_LISTE DES TÂCHES_:
1. Reproduisez le passage du texte sur la fusion des avocats et des notaires en commençant à « Pourtant, plus de » et en terminant à « les esprits s’échauffent. ».
2. Relevez toutes les personnes désignées par leur nom dans le texte sur la fusion des avocats et des notaires.
3. Répondez brièvement à ces questions d'après le texte sur la fusion des avocats et des notaires.
(a) Quand la mission confiée à Jean-Michel Darrois doit-elle rendre ses conclusions ?
(b) Combien de salariés des études Noël Lechat évoque-t-il ?
(c) Dans quelle ville se tenait la Convention nationale des avocats ?

_TEXTE CITÉ_:
────────────────────────────────────────
Pourtant, plus de quarante ans plus tard, la question n’est pas tranchée.
La réunion des professions d’avoué et de conseil en propriété industrielle avec celle d’avocat seront certes effectives d’ici peu. Mais la grande fusion, celle qui unirait les deux professions, avocats et notaires, attend toujours. La mission de réflexion sur la grande profession confiée par le président de la République à l’avocat d’affaires Jean-Michel Darrois doit rendre ses conclusions en janvier 2009. D’ici là, les esprits s’échauffent.
Les notaires s’opposent bien sûr à ce mariage qu’ils jugent sans fondement puisque « notaires et avocats n’exercent pas le même métier », répétait Bernard Reynis, président du Conseil supérieur du notariat (CSN) jusqu’au 30 octobre dernier. La profession n’hésite pas à faire appel au lointain soutien du pape… Paul VI qui affirmait autrefois que « la fonction notariale a sa raison d’être dans la constatation exacte des faits et actes juridiques et dans la fidèle conservation de ces instruments de preuve ».
Les notaires reçoivent l’appui plus inattendu du site Internet Bellaciao.org, porte-parole de la «gauche anticapitaliste», qui donne la parole à Noël Lechat, secrétaire général de la fédération CGT des sociétés d’études. «Que fera-t-on de 50 000 salariés des études, dont les mesures de reclassement nécessiteront des sommes qui ne sont pas prévues au programme à ce jour ?», s’interroge le syndicaliste. Les salariés des notaires bénéficient en effet d’un régime spécial de retraite et d’une convention collective particulièrement favorable qui pourraient disparaître en cas de fusion avec les cabinets d’avocats.
Le notariat poursuit son efficace lobby auprès du gouvernement comme du grand public. La profession a l’oreille de la Chancellerie. Et à la mi-octobre, alors que se tenait à Lille la Convention nationale des avocats, plus grand rassemblement jamais organisé par les robes noires, on pouvait entendre sur les principales radios d’information plusieurs spots publicitaires vantant « les notaires, sûrement et pour longtemps ».
────────────────────────────────────────
_DONNÉES ENREGISTRÉES_:
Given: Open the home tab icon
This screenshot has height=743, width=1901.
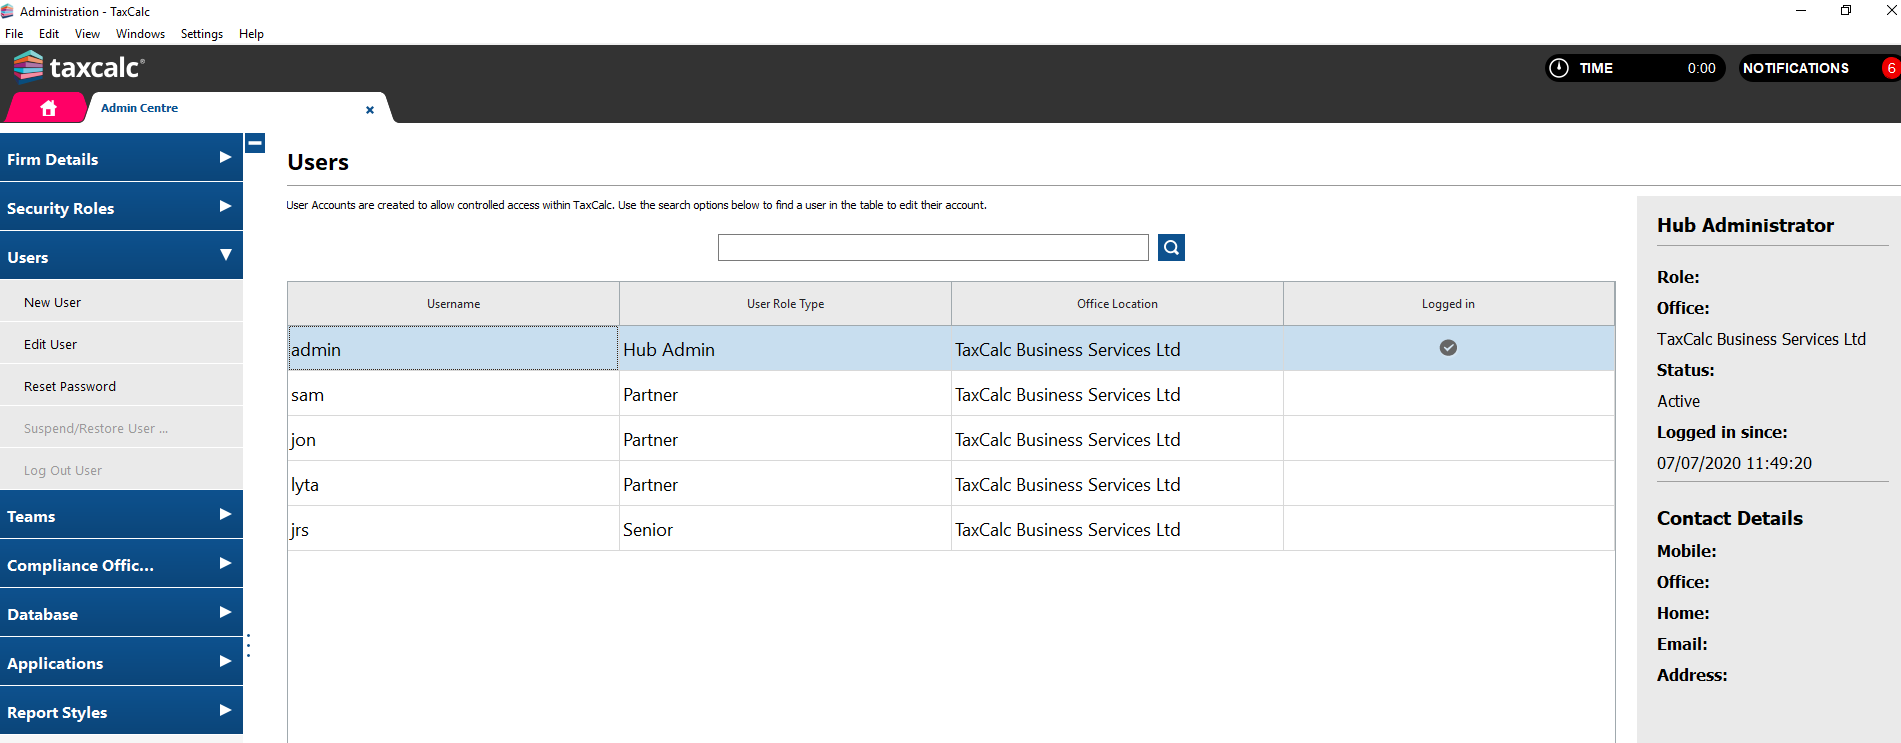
────────────────────────────────────────
_RÉSULTATS ATTENDUS_:
1.
Pourtant, plus de quarante ans plus tard, la question n’est pas tranchée.
La réunion des professions d’avoué et de conseil en propriété industrielle avec celle d’avocat seront certes effectives d’ici peu. Mais la grande fusion, celle qui unirait les deux professions, avocats et notaires, attend toujours. La mission de réflexion sur la grande profession confiée par le président de la République à l’avocat d’affaires Jean-Michel Darrois doit rendre ses conclusions en janvier 2009. D’ici là, les esprits s’échauffent.

2. Jean-Michel Darrois, Bernard Reynis, Paul VI, Noël Lechat

3.
(a) En janvier 2009.
(b) 50 000.
(c) À Lille.